Forming the next government: Accepting real change always hard
Those entrenched stormtroopers who so colourfully rule out a partnership that in the real, grown-up world seems an entirely rational option need to embrace a new, unfamiliar humility. They need to listen to what was said by the entire electorate, not just their cheerleading, one-eyed supporters.
In extreme, no surrender cases, and there are several, a period of reflection bordering on silence might be helpful as the old, tried-and-failed paradigm of the two-and-and-half party turn-and-about-turn domination of our political process has had a silver stake driven through its heart. The past is often described as a foreign country but, in the context of our new, unmapped political landscape, it’s an entirely different galaxy.
The pressing, everyday needs of Ireland and all of the ever more colourful strands that make it up must prevail over political ambition. The dog must, for once, wag the tail.
The objective of every deputy honoured with a seat in the 32nd Dáil must be singular and clear — a new, robust political arrangement that will lead to the establishment of a government that can offer continuity, a game-changing and immediate response to the crisis in housing and the health service. They must also immediately return the objectives of social equity, fair and viable social supports, realistic and sustaining life and work paths for all citizens, and a hard-nosed, unflinching challenge to the ever-greater concentration of wealth, to the epicentre of our political ambition and process.
This may seem an almost impossible challenge, but if it is honestly embraced and largely realised, then those who find the courage to shake off the shackles and step across the outdated red lines to deliver the kind of change demanded through last week’s polls could be absolutely confident of the electorate’s support.
The endorsement of such an achievement, one long dreamed of by those who still think that the full potential of this country has yet to be realised, would be profound. Fianna Fáil’s and Fine Gael’s fears about being outflanked could be set aside. Indeed, such an achievement — evolution not revolution — could be the most energising and optimistic moment in Irish political life for decades if not in the history of the State. It could offer the opportunityto help redefine and renew Ireland, the prize is really that great.
Such an arrangement depends on levels of trust alien, and with good cause, to all Irish political life. It would obviously, and understandably, take time to build the confidence needed to even open meaningful talks.
For those inculcated from the cradle with one of the particular, partisan versions of Ireland’s story this will be a daunting challenge and an exercise in self-realisation that many of us would shy away from.
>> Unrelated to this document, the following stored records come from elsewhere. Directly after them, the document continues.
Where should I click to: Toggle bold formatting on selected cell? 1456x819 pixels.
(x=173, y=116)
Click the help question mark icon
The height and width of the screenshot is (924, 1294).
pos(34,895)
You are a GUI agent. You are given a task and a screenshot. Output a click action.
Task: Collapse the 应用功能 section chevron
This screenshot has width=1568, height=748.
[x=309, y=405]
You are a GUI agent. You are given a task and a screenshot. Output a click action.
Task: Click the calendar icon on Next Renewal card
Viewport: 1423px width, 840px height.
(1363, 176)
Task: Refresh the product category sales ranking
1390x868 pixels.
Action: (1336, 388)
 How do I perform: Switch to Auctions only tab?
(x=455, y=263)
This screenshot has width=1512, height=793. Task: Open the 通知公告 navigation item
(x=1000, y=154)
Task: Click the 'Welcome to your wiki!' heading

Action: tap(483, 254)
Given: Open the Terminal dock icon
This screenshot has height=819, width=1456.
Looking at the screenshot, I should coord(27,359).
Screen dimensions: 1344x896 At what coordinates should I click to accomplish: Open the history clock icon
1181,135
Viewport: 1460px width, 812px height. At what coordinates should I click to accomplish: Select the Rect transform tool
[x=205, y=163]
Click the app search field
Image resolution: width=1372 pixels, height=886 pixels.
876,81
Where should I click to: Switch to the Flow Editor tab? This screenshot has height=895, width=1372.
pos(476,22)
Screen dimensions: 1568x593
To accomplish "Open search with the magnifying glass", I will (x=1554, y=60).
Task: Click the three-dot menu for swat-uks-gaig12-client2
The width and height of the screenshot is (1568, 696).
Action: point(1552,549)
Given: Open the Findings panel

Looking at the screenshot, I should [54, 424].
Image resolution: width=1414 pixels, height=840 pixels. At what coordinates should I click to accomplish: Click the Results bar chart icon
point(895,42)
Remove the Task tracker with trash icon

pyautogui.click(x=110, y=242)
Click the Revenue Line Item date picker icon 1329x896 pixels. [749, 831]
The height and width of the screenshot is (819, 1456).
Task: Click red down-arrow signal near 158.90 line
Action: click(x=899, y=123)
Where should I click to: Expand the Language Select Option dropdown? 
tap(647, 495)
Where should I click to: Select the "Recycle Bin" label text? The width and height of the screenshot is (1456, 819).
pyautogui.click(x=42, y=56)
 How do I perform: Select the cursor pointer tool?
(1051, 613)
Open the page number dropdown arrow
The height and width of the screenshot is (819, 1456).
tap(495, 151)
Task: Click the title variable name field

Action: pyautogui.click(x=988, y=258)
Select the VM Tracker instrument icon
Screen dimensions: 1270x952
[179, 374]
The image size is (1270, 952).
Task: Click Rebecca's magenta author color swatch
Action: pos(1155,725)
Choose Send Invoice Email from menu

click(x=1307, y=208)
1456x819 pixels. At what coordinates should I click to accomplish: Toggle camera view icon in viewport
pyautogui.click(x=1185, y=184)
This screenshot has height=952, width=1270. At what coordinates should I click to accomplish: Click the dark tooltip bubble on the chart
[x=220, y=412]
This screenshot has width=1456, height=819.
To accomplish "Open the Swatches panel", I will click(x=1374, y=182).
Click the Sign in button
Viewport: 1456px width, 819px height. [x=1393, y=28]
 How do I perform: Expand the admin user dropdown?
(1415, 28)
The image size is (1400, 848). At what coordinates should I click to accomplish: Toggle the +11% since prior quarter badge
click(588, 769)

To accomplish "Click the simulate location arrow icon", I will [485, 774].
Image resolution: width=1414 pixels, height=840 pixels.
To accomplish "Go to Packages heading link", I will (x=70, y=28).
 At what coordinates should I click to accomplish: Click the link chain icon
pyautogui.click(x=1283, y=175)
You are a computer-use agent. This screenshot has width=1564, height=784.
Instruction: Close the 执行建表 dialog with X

That arch dealmaker, former taoiseach Bertie Ahern, yesterday cautioned patience, saying that nothing of any consequence can be expected for at least a month until the St Patrick’s Day folderols and 2016 marching and reviewing have been done and cheered to the rafters. In comparison to the social and economic stasis and religious monoculture imposed on this small but defiantly positive country by decades of bitter, insular and half-cocked Civil War politics this short period is just the blink of an eye and of no real consequence.
If there is a concern about such an arrangement it is that the liberal social agenda so well promoted by Labour might fall victim to conservative stonewalling. This would be a tragedy and a mistake because as survey after survey has shown the public is far more open to change than our political leaders seem to be.
Naturally, the conservative, genetically-imprinted wings of Fine Gael and Fianna Fáil will dismiss these suggestions as being impossible but before they do maybe they could explain where their version of politics has got us? They could explain too why the dominance they shared for decades has been shattered and consigned to history. They should explain too what the likely consequences of intransigence might be. Another election before Christmas? Months without a government as external threats to economic recovery — or even stability — multiply and deepen?
All of this may seem a reckless capitulation to idealism but if politics can’t at least aspire to idealism — especially as we celebrate the opportunity offered by 1916 — then it’s just cat-and-mouse bookeeping with one set of clerks trying to usurp the other. To borrow and extend a phrase from another campaign: Yes We Can — And There’s No Good Reason Not To.